数据集:

GroNLP/divemt

任务:

翻译

计算机处理:

translation

大小:

1K<n<10K

语言创建人:

found

源数据集:

original

预印本库:

arxiv:2205.12215

许可:

gpl-3.0
中文

Dataset Card for DivEMT

For more details on DivEMT, see our EMNLP 2022 Paper and our Github repository

Gabriele Sarti Arianna Bisazza Ana Guerberof Arenas Antonio Toral

We introduce DivEMT, the first publicly available post-editing study of Neural Machine Translation (NMT) over a typologically diverse set of target languages. Using a strictly controlled setup, 18 professional translators were instructed to translate or post-edit the same set of English documents into Arabic, Dutch, Italian, Turkish, Ukrainian, and Vietnamese. During the process, their edits, keystrokes, editing times and pauses were recorded, enabling an in-depth, cross-lingual evaluation of NMT quality and post-editing effectiveness.
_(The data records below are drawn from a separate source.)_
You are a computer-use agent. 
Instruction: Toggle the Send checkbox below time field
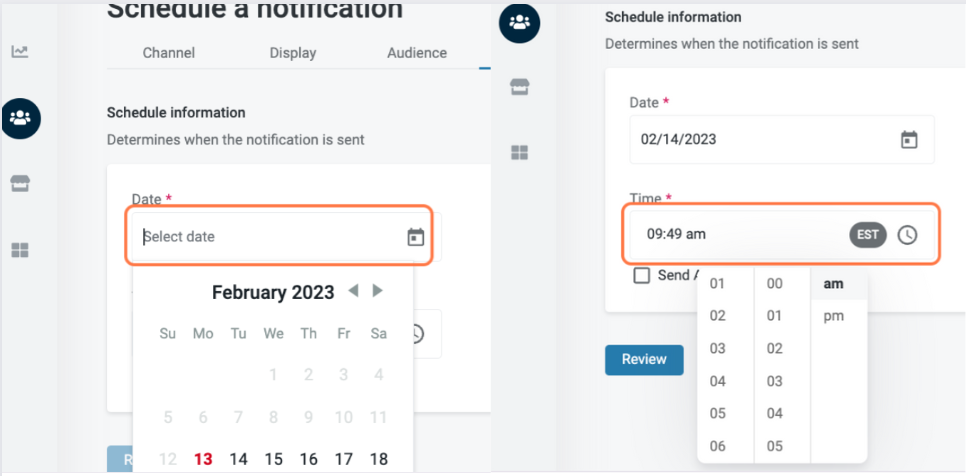(642, 275)
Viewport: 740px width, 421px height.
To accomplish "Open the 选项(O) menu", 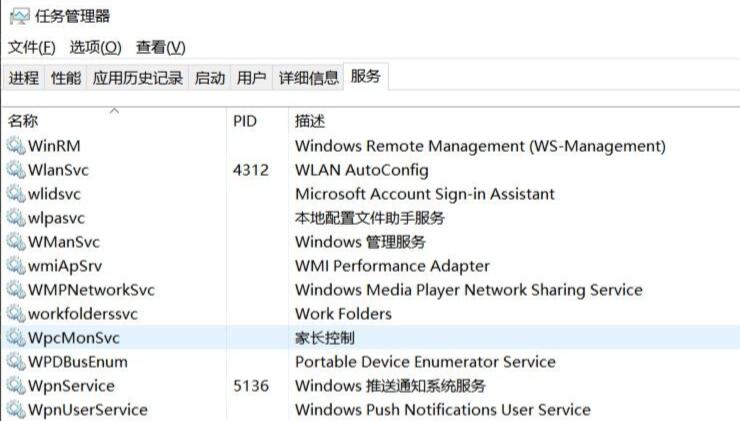I will (95, 48).
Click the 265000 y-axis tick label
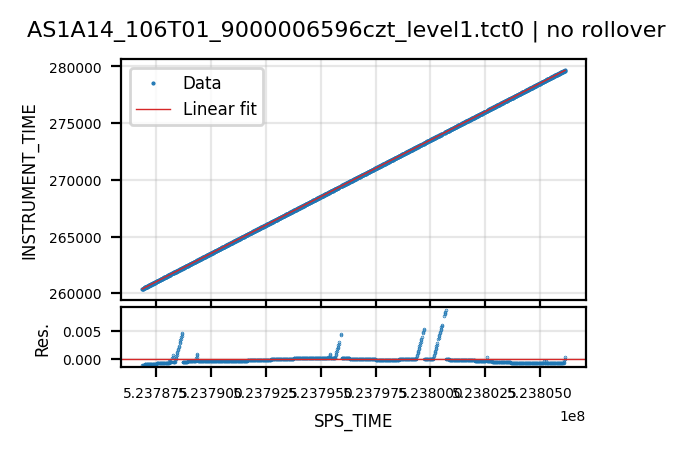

Using this new dataset, we assess the impact of two state-of-the-art NMT systems, Google Translate and the multilingual mBART-50 model, on translation productivity. We find that post-editing is consistently faster than translation from scratch. However, the magnitude of productivity gains varies widely across systems and languages, highlighting major disparities in post-editing effectiveness for languages at different degrees of typological relatedness to English, even when controlling for system architecture and training data size. We publicly release the complete dataset including all collected behavioral data, to foster new research on the translation capabilities of NMT systems for typologically diverse languages.

Dataset Summary

This dataset contains the processed warmup and main splits of the DivEMT dataset. A sample of documents extracted from the Flores-101 corpus were either translated from scratch or post-edited from an existing automatic translation by a total of 18 professional translators across six typologically diverse languages (Arabic, Dutch, Italian, Turkish, Ukrainian, Vietnamese). During the translation, behavioral data (keystrokes, pauses, editing times) were collected using the PET platform.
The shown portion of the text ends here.